Duplicate the following lines with no changes.

----------

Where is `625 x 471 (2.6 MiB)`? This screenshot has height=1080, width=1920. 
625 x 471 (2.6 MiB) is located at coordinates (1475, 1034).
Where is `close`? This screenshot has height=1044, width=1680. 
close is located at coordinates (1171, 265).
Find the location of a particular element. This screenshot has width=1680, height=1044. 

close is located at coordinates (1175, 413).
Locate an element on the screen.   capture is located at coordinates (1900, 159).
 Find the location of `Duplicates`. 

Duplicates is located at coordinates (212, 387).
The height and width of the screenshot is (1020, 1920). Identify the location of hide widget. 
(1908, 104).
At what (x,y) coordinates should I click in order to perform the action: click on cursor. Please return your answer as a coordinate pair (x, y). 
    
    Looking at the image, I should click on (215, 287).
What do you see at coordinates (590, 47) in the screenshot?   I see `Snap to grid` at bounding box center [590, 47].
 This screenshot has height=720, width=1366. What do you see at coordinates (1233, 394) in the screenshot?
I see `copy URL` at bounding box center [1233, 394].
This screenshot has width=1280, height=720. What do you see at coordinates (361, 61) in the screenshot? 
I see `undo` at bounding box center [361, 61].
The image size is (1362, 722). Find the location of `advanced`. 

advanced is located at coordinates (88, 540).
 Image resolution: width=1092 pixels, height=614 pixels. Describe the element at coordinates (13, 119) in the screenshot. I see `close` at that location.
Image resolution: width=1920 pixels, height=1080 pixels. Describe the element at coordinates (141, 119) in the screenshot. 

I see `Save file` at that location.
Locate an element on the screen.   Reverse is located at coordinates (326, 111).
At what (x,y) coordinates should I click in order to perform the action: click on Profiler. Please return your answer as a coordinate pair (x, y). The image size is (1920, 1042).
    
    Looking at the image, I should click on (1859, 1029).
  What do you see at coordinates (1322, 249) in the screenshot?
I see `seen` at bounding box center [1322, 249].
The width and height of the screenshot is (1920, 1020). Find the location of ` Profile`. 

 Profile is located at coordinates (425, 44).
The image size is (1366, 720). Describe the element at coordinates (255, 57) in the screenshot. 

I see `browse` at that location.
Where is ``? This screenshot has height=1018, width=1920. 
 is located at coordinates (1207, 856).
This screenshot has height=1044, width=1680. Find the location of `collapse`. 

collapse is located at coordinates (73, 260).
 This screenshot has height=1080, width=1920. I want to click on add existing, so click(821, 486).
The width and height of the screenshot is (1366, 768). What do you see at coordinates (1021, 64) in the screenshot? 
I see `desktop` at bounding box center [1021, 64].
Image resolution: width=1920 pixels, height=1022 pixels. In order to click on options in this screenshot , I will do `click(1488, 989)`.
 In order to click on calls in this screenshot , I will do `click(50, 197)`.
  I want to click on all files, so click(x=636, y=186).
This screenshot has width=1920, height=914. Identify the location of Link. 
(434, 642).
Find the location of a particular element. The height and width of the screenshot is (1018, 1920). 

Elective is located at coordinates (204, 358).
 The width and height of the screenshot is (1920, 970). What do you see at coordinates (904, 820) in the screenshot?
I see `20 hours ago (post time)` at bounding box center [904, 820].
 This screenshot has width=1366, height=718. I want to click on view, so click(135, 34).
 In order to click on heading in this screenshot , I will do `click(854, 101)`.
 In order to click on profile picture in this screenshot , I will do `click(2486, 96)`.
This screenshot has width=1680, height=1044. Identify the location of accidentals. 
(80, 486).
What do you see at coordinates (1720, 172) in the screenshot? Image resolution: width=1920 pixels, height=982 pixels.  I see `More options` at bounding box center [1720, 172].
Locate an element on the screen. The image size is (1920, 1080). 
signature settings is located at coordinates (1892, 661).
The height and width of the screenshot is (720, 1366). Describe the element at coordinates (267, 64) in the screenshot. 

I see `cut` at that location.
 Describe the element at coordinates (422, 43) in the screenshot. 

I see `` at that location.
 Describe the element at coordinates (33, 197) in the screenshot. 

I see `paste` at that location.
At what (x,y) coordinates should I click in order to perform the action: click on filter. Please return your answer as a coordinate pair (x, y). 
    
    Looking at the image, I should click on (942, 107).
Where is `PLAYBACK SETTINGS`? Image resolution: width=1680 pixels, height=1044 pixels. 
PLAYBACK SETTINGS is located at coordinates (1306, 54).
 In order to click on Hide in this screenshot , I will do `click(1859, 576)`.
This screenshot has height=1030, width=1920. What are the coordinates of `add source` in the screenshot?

----------

▶ The result:
Where is `625 x 471 (2.6 MiB)`? This screenshot has height=1080, width=1920. 
625 x 471 (2.6 MiB) is located at coordinates (1475, 1034).
Where is `close`? This screenshot has height=1044, width=1680. 
close is located at coordinates (1171, 265).
Find the location of a particular element. This screenshot has width=1680, height=1044. 

close is located at coordinates (1175, 413).
Locate an element on the screen.   capture is located at coordinates (1900, 159).
 Find the location of `Duplicates`. 

Duplicates is located at coordinates (212, 387).
The height and width of the screenshot is (1020, 1920). Identify the location of hide widget. 
(1908, 104).
At what (x,y) coordinates should I click in order to perform the action: click on cursor. Please return your answer as a coordinate pair (x, y). 
    
    Looking at the image, I should click on (215, 287).
What do you see at coordinates (590, 47) in the screenshot?   I see `Snap to grid` at bounding box center [590, 47].
 This screenshot has height=720, width=1366. What do you see at coordinates (1233, 394) in the screenshot?
I see `copy URL` at bounding box center [1233, 394].
This screenshot has width=1280, height=720. What do you see at coordinates (361, 61) in the screenshot? 
I see `undo` at bounding box center [361, 61].
The image size is (1362, 722). Find the location of `advanced`. 

advanced is located at coordinates (88, 540).
 Image resolution: width=1092 pixels, height=614 pixels. Describe the element at coordinates (13, 119) in the screenshot. I see `close` at that location.
Image resolution: width=1920 pixels, height=1080 pixels. Describe the element at coordinates (141, 119) in the screenshot. 

I see `Save file` at that location.
Locate an element on the screen.   Reverse is located at coordinates (326, 111).
At what (x,y) coordinates should I click in order to perform the action: click on Profiler. Please return your answer as a coordinate pair (x, y). The image size is (1920, 1042).
    
    Looking at the image, I should click on (1859, 1029).
  What do you see at coordinates (1322, 249) in the screenshot?
I see `seen` at bounding box center [1322, 249].
The width and height of the screenshot is (1920, 1020). Find the location of ` Profile`. 

 Profile is located at coordinates (425, 44).
The image size is (1366, 720). Describe the element at coordinates (255, 57) in the screenshot. 

I see `browse` at that location.
Where is ``? This screenshot has height=1018, width=1920. 
 is located at coordinates (1207, 856).
This screenshot has height=1044, width=1680. Find the location of `collapse`. 

collapse is located at coordinates (73, 260).
 This screenshot has height=1080, width=1920. I want to click on add existing, so click(821, 486).
The width and height of the screenshot is (1366, 768). What do you see at coordinates (1021, 64) in the screenshot? 
I see `desktop` at bounding box center [1021, 64].
Image resolution: width=1920 pixels, height=1022 pixels. In order to click on options in this screenshot , I will do `click(1488, 989)`.
 In order to click on calls in this screenshot , I will do `click(50, 197)`.
  I want to click on all files, so click(x=636, y=186).
This screenshot has width=1920, height=914. Identify the location of Link. 
(434, 642).
Find the location of a particular element. The height and width of the screenshot is (1018, 1920). 

Elective is located at coordinates (204, 358).
 The width and height of the screenshot is (1920, 970). What do you see at coordinates (904, 820) in the screenshot?
I see `20 hours ago (post time)` at bounding box center [904, 820].
 This screenshot has width=1366, height=718. I want to click on view, so click(135, 34).
 In order to click on heading in this screenshot , I will do `click(854, 101)`.
 In order to click on profile picture in this screenshot , I will do `click(2486, 96)`.
This screenshot has width=1680, height=1044. Identify the location of accidentals. 
(80, 486).
What do you see at coordinates (1720, 172) in the screenshot? Image resolution: width=1920 pixels, height=982 pixels.  I see `More options` at bounding box center [1720, 172].
Locate an element on the screen. The image size is (1920, 1080). 
signature settings is located at coordinates (1892, 661).
The height and width of the screenshot is (720, 1366). Describe the element at coordinates (267, 64) in the screenshot. 

I see `cut` at that location.
 Describe the element at coordinates (422, 43) in the screenshot. 

I see `` at that location.
 Describe the element at coordinates (33, 197) in the screenshot. 

I see `paste` at that location.
At what (x,y) coordinates should I click in order to perform the action: click on filter. Please return your answer as a coordinate pair (x, y). 
    
    Looking at the image, I should click on (942, 107).
Where is `PLAYBACK SETTINGS`? Image resolution: width=1680 pixels, height=1044 pixels. 
PLAYBACK SETTINGS is located at coordinates (1306, 54).
 In order to click on Hide in this screenshot , I will do `click(1859, 576)`.
This screenshot has height=1030, width=1920. What are the coordinates of `add source` in the screenshot?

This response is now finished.